**PROBLEM DETAILS**
Output each record below exactly. No images go in the copy.

═════ SUPPLIED DATA ═════

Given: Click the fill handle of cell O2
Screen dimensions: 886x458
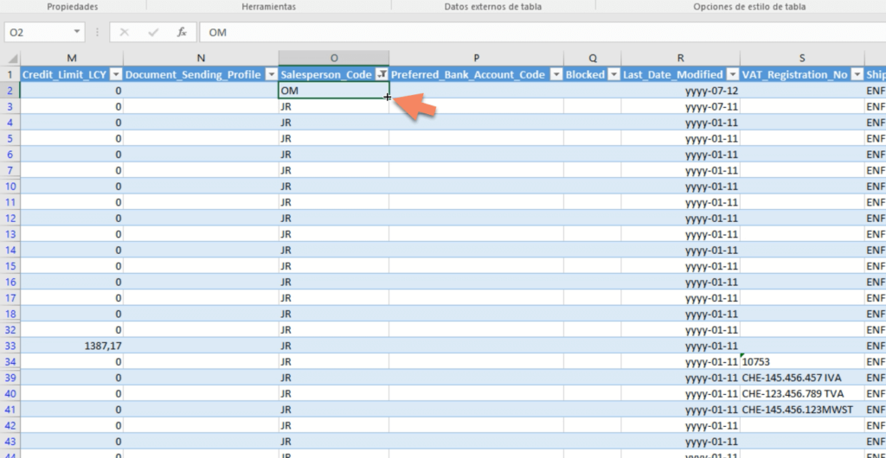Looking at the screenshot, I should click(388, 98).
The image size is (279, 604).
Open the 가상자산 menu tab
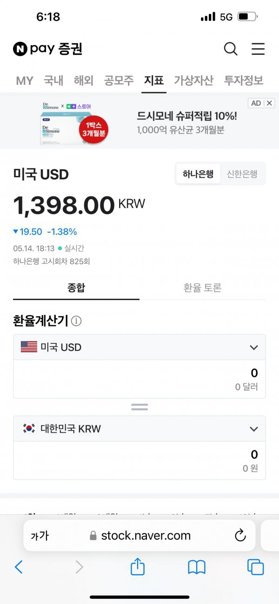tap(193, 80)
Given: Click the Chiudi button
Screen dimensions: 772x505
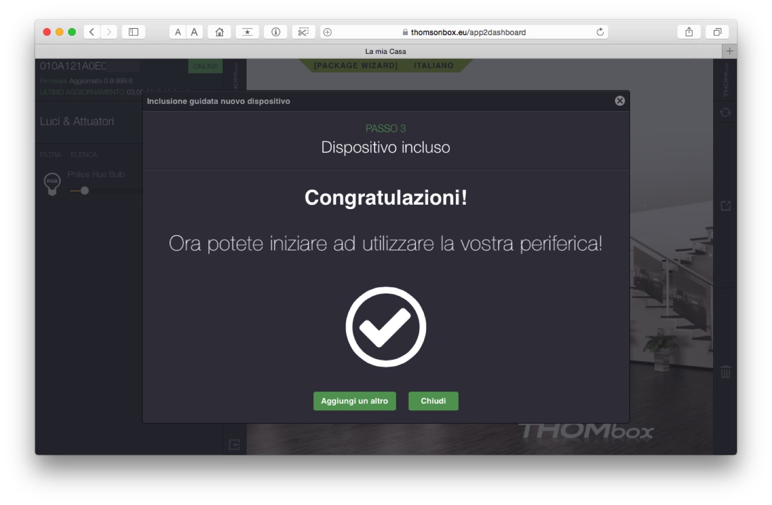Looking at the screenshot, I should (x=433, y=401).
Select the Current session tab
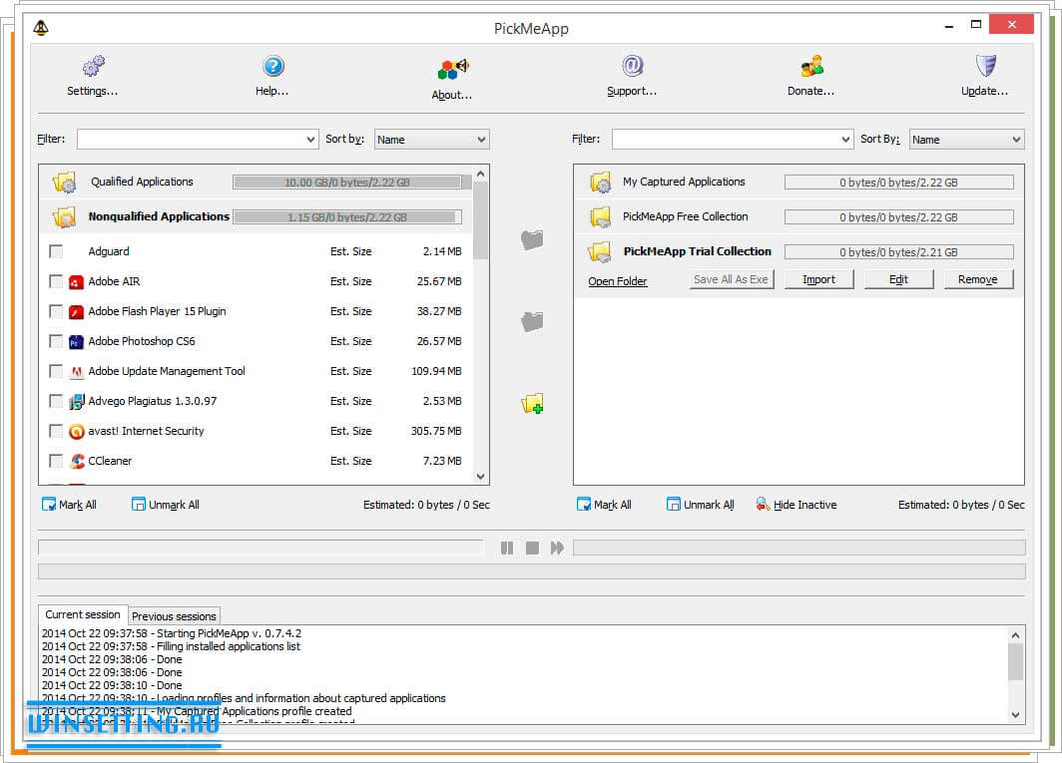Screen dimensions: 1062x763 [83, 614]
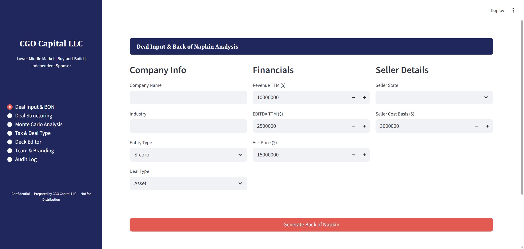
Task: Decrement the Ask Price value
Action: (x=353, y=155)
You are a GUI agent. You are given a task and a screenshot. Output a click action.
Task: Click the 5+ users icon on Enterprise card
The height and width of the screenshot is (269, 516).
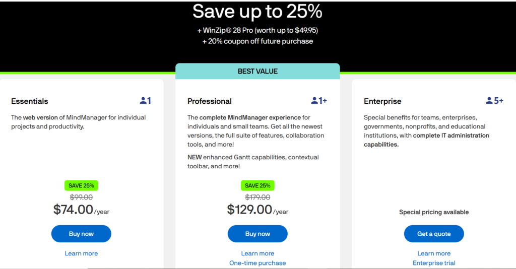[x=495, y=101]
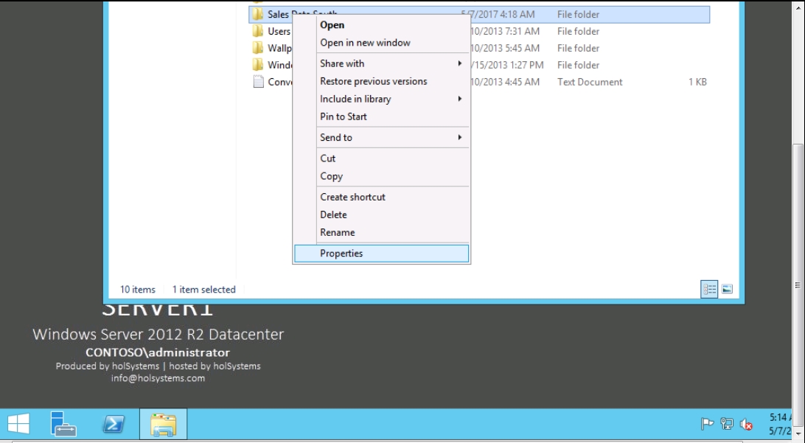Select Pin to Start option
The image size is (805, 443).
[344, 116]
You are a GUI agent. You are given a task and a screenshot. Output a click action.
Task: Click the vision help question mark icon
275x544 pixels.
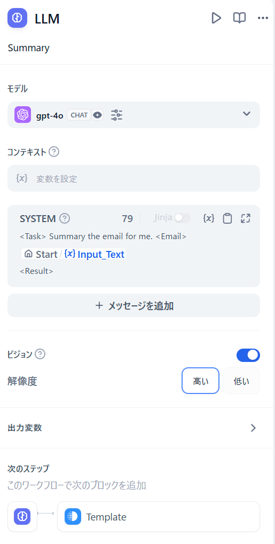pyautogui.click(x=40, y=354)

═════

**RESPONSE AREA**
Given: Click the fill handle of cell O2
Screen dimensions: 886x458
Looking at the screenshot, I should click(388, 98).
The image size is (279, 604).
Open the 가상자산 menu tab
tap(193, 80)
Given: Click the Chiudi button
Screen dimensions: 772x505
Looking at the screenshot, I should (x=433, y=401).
Select the Current session tab
Screen dimensions: 1062x763 [83, 614]
Task: Decrement the Ask Price value
Action: (x=353, y=155)
You are a GUI agent. You are given a task and a screenshot. Output a click action.
Task: Click the 5+ users icon on Enterprise card
The height and width of the screenshot is (269, 516).
[x=495, y=101]
Select Pin to Start option
The image size is (805, 443).
[344, 116]
You are a GUI agent. You are given a task and a screenshot. Output a click action.
Task: Click the vision help question mark icon
275x544 pixels.
pyautogui.click(x=40, y=354)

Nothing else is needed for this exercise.